-- EXTRACTED DATA follows --
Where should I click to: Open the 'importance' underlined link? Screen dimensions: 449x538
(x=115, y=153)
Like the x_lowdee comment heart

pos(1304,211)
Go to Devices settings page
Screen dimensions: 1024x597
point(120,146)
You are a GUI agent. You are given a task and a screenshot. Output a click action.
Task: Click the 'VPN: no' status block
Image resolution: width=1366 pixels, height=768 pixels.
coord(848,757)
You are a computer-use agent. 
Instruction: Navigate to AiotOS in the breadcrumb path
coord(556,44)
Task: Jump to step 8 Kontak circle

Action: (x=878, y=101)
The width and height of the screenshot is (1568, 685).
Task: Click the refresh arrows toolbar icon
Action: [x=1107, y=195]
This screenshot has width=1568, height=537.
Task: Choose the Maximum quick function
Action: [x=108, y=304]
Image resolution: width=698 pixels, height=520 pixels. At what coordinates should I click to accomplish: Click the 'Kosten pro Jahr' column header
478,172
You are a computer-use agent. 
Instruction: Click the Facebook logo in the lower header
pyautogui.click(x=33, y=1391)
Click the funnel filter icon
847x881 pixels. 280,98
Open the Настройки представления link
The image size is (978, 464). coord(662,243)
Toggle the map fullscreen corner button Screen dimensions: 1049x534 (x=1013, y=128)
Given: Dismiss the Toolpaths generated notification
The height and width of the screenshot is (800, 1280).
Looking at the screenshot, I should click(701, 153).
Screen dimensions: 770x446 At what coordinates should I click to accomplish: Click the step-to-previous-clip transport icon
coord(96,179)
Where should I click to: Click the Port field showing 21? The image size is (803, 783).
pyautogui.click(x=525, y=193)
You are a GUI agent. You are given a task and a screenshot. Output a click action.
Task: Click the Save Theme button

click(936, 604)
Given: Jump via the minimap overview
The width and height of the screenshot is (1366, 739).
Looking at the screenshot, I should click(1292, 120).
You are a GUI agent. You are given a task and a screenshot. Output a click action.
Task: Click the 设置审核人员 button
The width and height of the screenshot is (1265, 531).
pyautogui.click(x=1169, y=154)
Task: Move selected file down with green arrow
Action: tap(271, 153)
-- EXTRACTED DATA concluded --
EXERCISE DIRECTIONS: Transcribe the listing in full, line by line.

THE COMPLETED TASK:
Where should I click to: Open the 'importance' underlined link? Screen dimensions: 449x538
(x=115, y=153)
Like the x_lowdee comment heart

pos(1304,211)
Go to Devices settings page
Screen dimensions: 1024x597
point(120,146)
You are a GUI agent. You are given a task and a screenshot. Output a click action.
Task: Click the 'VPN: no' status block
Image resolution: width=1366 pixels, height=768 pixels.
coord(848,757)
You are a computer-use agent. 
Instruction: Navigate to AiotOS in the breadcrumb path
coord(556,44)
Task: Jump to step 8 Kontak circle

Action: (x=878, y=101)
The width and height of the screenshot is (1568, 685).
Task: Click the refresh arrows toolbar icon
Action: [x=1107, y=195]
This screenshot has width=1568, height=537.
Task: Choose the Maximum quick function
Action: [x=108, y=304]
Image resolution: width=698 pixels, height=520 pixels. At what coordinates should I click to accomplish: Click the 'Kosten pro Jahr' column header
478,172
You are a computer-use agent. 
Instruction: Click the Facebook logo in the lower header
pyautogui.click(x=33, y=1391)
Click the funnel filter icon
847x881 pixels. 280,98
Open the Настройки представления link
The image size is (978, 464). coord(662,243)
Toggle the map fullscreen corner button Screen dimensions: 1049x534 (x=1013, y=128)
Given: Dismiss the Toolpaths generated notification
The height and width of the screenshot is (800, 1280).
Looking at the screenshot, I should click(701, 153).
Screen dimensions: 770x446 At what coordinates should I click to accomplish: Click the step-to-previous-clip transport icon
coord(96,179)
Where should I click to: Click the Port field showing 21? The image size is (803, 783).
pyautogui.click(x=525, y=193)
You are a GUI agent. You are given a task and a screenshot. Output a click action.
Task: Click the Save Theme button

click(936, 604)
Given: Jump via the minimap overview
The width and height of the screenshot is (1366, 739).
Looking at the screenshot, I should click(1292, 120).
You are a GUI agent. You are given a task and a screenshot. Output a click action.
Task: Click the 设置审核人员 button
The width and height of the screenshot is (1265, 531).
pyautogui.click(x=1169, y=154)
Task: Move selected file down with green arrow
Action: tap(271, 153)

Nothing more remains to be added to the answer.